A framework for individualized splice-switching oligonucleotide therapy

Splice-switching antisense oligonucleotides (ASOs) could be used to treat a subset of individuals with genetic diseases 1 , but the systematic identification of such individuals remains a challenge. Here we performed whole-genome sequencing analyses to characterize genetic variation in 235 individuals (from 209 families) with ataxia-telangiectasia, a severely debilitating and life-threatening recessive genetic disorder 2 , 3 , yielding a complete molecular diagnosis in almost all individuals. We developed a predictive taxonomy to assess the amenability of each individual to splice-switching ASO intervention; 9% and 6% of the individuals had variants that were ‘probably’ or ‘possibly’ amenable to ASO splice modulation, respectively. Most amenable variants were in deep intronic regions that are inaccessible to exon-targeted sequencing. We developed ASOs that successfully rescued mis-splicing and ATM cellular signalling in patient fibroblasts for two recurrent variants.
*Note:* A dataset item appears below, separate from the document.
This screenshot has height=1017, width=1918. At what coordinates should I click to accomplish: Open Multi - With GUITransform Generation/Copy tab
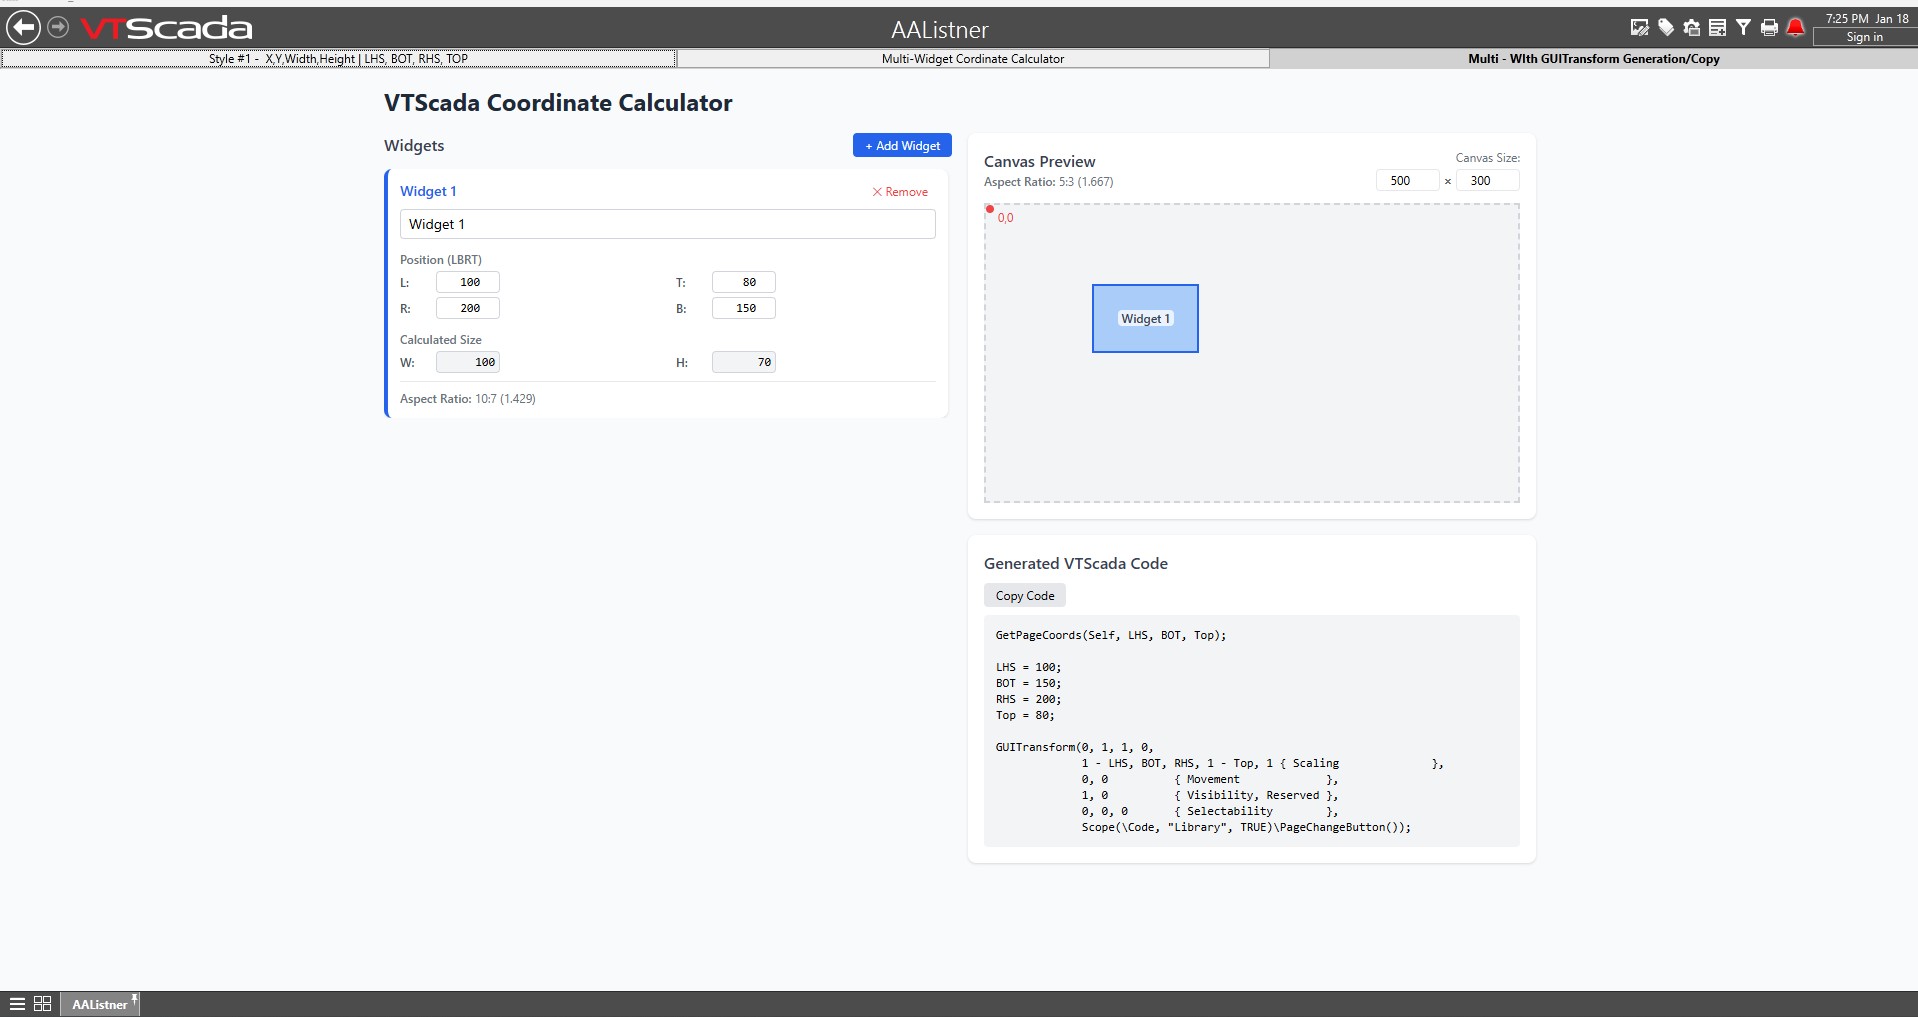[1593, 59]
In a pilot clinical study, one of these ASOs was used to treat a child who had been diagnosed with ataxia-telangiectasia soon after birth, and showed good tolerability without serious adverse events for three years. Our study provides a framework for the prospective identification of individuals with genetic diseases who might benefit from a therapeutic approach involving splice-switching ASOs. Whole-genome sequencing analyses in a cohort of individuals with ataxia-telangiectasia are used to identify genetic variants that might be amenable to treatment with splice-switching antisense oligonucleotides (ASOs), and develop ASOs with therapeutic potential.